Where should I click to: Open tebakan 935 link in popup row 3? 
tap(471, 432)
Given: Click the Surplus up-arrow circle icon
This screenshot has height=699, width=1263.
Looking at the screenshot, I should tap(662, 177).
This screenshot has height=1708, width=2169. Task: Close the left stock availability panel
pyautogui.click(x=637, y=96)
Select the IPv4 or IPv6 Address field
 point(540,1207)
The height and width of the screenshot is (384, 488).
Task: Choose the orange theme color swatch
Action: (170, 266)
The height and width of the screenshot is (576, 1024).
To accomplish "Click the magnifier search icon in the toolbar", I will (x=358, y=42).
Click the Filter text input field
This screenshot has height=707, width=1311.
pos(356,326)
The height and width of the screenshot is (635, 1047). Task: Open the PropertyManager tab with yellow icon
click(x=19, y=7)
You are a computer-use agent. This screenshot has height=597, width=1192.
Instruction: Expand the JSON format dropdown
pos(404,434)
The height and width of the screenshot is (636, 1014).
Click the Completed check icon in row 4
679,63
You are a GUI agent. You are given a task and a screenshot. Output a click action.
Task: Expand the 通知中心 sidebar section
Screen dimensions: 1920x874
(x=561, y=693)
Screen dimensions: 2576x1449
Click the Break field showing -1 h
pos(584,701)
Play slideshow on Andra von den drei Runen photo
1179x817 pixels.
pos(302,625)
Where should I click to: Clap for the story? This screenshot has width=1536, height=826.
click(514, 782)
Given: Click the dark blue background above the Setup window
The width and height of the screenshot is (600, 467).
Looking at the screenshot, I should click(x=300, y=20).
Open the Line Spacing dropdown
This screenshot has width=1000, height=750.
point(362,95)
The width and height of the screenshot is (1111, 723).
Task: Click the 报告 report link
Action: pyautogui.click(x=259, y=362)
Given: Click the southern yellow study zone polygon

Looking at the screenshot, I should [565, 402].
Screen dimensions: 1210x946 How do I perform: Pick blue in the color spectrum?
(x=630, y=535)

*-*-*

Copy every one of the records above word for word, with nothing left out or changed.

Where should I click to: Open tebakan 935 link in popup row 3? 
tap(471, 432)
Given: Click the Surplus up-arrow circle icon
This screenshot has height=699, width=1263.
Looking at the screenshot, I should tap(662, 177).
This screenshot has height=1708, width=2169. Task: Close the left stock availability panel
pyautogui.click(x=637, y=96)
Select the IPv4 or IPv6 Address field
 point(540,1207)
The height and width of the screenshot is (384, 488).
Task: Choose the orange theme color swatch
Action: (170, 266)
The height and width of the screenshot is (576, 1024).
To accomplish "Click the magnifier search icon in the toolbar", I will (x=358, y=42).
Click the Filter text input field
This screenshot has height=707, width=1311.
pos(356,326)
The height and width of the screenshot is (635, 1047). Task: Open the PropertyManager tab with yellow icon
click(x=19, y=7)
You are a computer-use agent. This screenshot has height=597, width=1192.
Instruction: Expand the JSON format dropdown
pos(404,434)
The height and width of the screenshot is (636, 1014).
Click the Completed check icon in row 4
679,63
You are a GUI agent. You are given a task and a screenshot. Output a click action.
Task: Expand the 通知中心 sidebar section
Screen dimensions: 1920x874
(x=561, y=693)
Screen dimensions: 2576x1449
Click the Break field showing -1 h
pos(584,701)
Play slideshow on Andra von den drei Runen photo
1179x817 pixels.
pos(302,625)
Where should I click to: Clap for the story? This screenshot has width=1536, height=826.
click(514, 782)
Given: Click the dark blue background above the Setup window
The width and height of the screenshot is (600, 467).
Looking at the screenshot, I should click(x=300, y=20).
Open the Line Spacing dropdown
This screenshot has width=1000, height=750.
point(362,95)
The width and height of the screenshot is (1111, 723).
Task: Click the 报告 report link
Action: pyautogui.click(x=259, y=362)
Given: Click the southern yellow study zone polygon

Looking at the screenshot, I should [565, 402].
Screen dimensions: 1210x946 How do I perform: Pick blue in the color spectrum?
(x=630, y=535)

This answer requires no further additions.